DenberTech
Dennis Ramírez Bernal's journey to DenberTech started with a massive win. In December 2021, while working as a product marketing specialist at Escribà, one of Spain's most prominent pastry shops, he created the "Crypto Tortell" campaign—the first Christmas cake purchasable with Bitcoin. The campaign exploded, reaching over 2 million people and earning Dennis TV, newspaper, and radio interviews. The success was intoxicating, and the timing seemed perfect. By January 2022, just weeks after the campaign, multiple companies were approaching him asking how to accept cryptocurrency payments in their own businesses.
The lightbulb moment came quickly: build a startup to help businesses accept crypto payments. At the time, crypto was hot, businesses wanted in, and Dennis had just proven he could make crypto cool. What could possibly go wrong?
Dennis started solo but soon brought in friends to handle development. The good news: since his friends worked for free, the MVP cost "essentially free"—he had access to up to $5,000 from his own savings and other projects, but barely needed it for development. The approach was deliberately lean: build simple software that was easier to use than existing exchange solutions, ship fast, and iterate with real customers.
They followed Y Combinator's "Things that don't scale" philosophy, planning to use early revenue and customer feedback to refine the product. Dennis maintained constant communication with potential customers during development, treating market research as an ongoing conversation rather than a one-time exercise. However, the reality was messier than the plan: the software was never fully finished. They only managed an MVP attempt.
Initially, customer acquisition was easy. The viral Crypto Tortell campaign had generated a flood of inbound leads, so Dennis didn't need to do much outreach at first. But as the initial wave plateaued, he tested other channels: cold calling and paid media (Facebook Ads, Instagram Ads, Google Ads). His budget per campaign ranged from $250–$500, with some experiments featuring dynamic video content and others focusing on text and images. He also invested in Google Ads targeting informational and commercial keywords.
The channels worked at generating interest—but at a brutal cost. CAC (customer acquisition cost) was extremely high across paid channels, making it impossible to sustain campaigns profitably. An inbound marketing strategy via SEO and content was planned but never executed.
What worked: the viral marketing foundation and strong initial inbound interest. What didn't: monetization. When Dennis tried to charge for the service, the fatal flaw emerged. Potential customers appreciated the concept, but they didn't have an urgent, meaningful problem that needed solving.

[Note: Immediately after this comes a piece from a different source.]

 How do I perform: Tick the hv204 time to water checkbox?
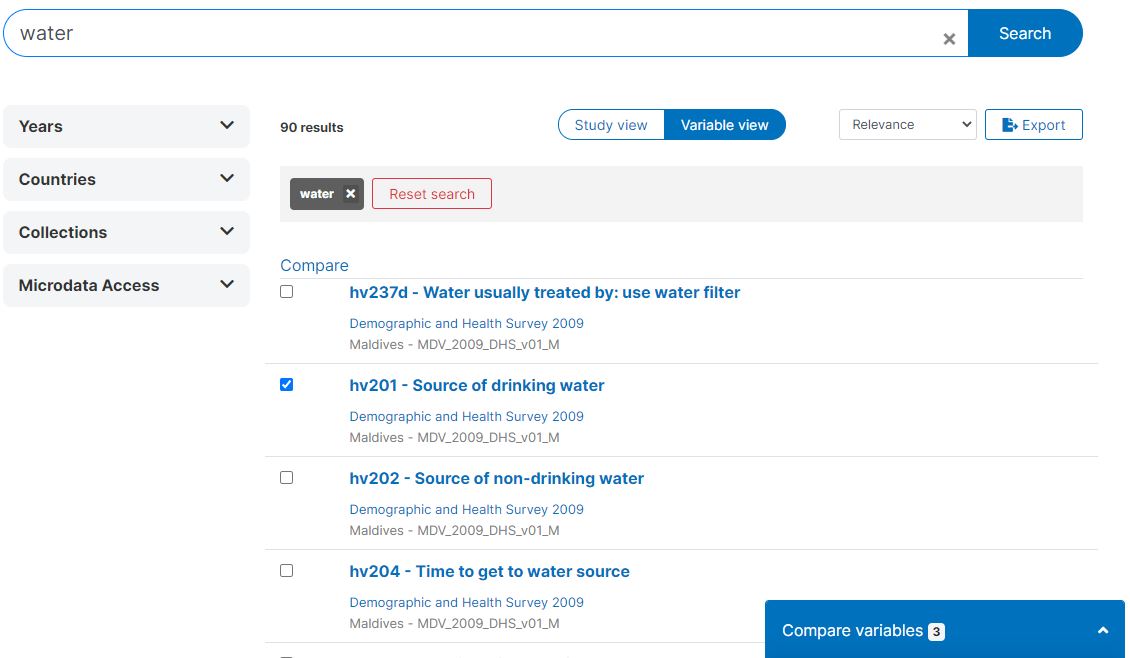(x=287, y=571)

They were interested in crypto payments because of the hype and publicity potential—not because they genuinely needed the solution.

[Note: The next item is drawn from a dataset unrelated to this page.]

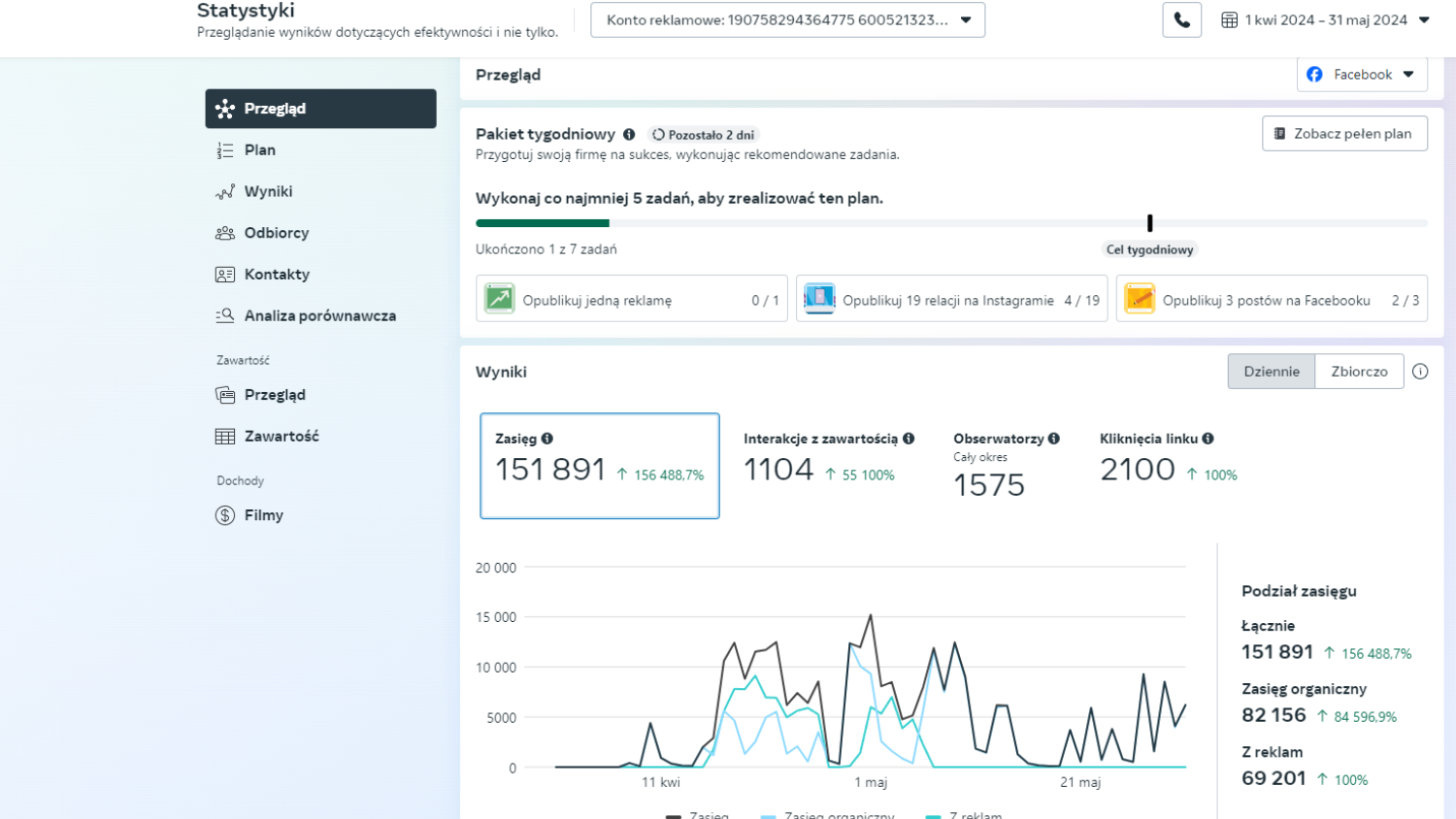Select the Zasięg metric card
This screenshot has width=1456, height=819.
click(599, 466)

The startup generated zero revenue despite ongoing expenses. Approximately 90% of the ~$5,000 budget went to customer acquisition; the remaining 10% went to management software and MVP development. Dennis realized too late: "We are trying to create a solution to a non-existent problem."

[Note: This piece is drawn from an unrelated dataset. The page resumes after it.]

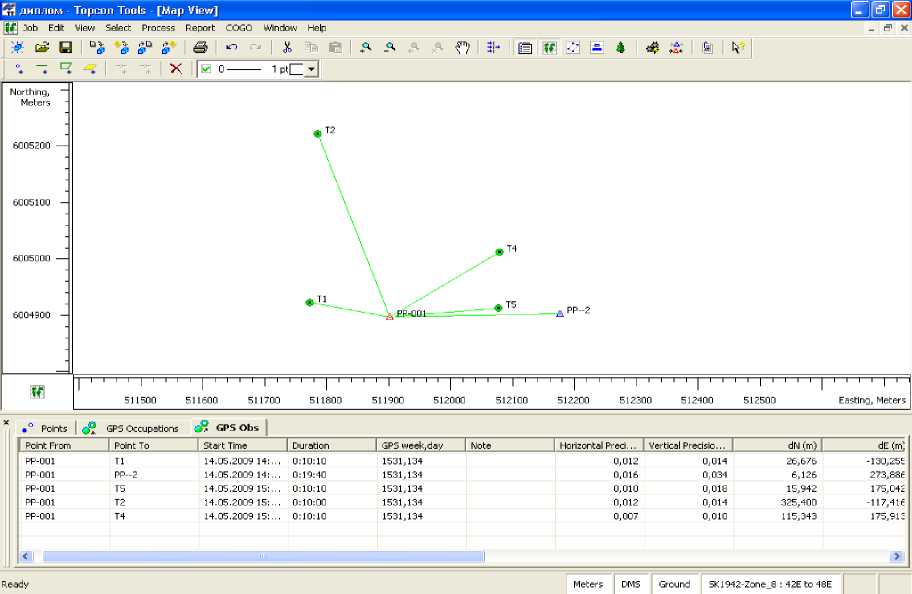912x594 pixels.
Task: Click the Undo arrow icon
Action: (232, 47)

DenberTech eventually shut down. Dennis identified three core failures: being overly optimistic about projections, not being adequately prepared as a team (particularly lacking engineering expertise), and—most critically—solving a problem that didn't actually exist. He learned that interest and hype are not the same as demand, and that every problem isn't a business opportunity. His key takeaway: identify a genuine problem first, then find its solution. Don't invent a solution and hunt for problems to match it.
Today, Dennis works as a growth specialist and has become an advocate for pre-validating startup ideas through pre-sales rather than chasing trends. He now recommends organic channels over paid ads and emphasizes joining an incubator to strengthen the team. The $5,000 loss taught him more than many successful exits teach others.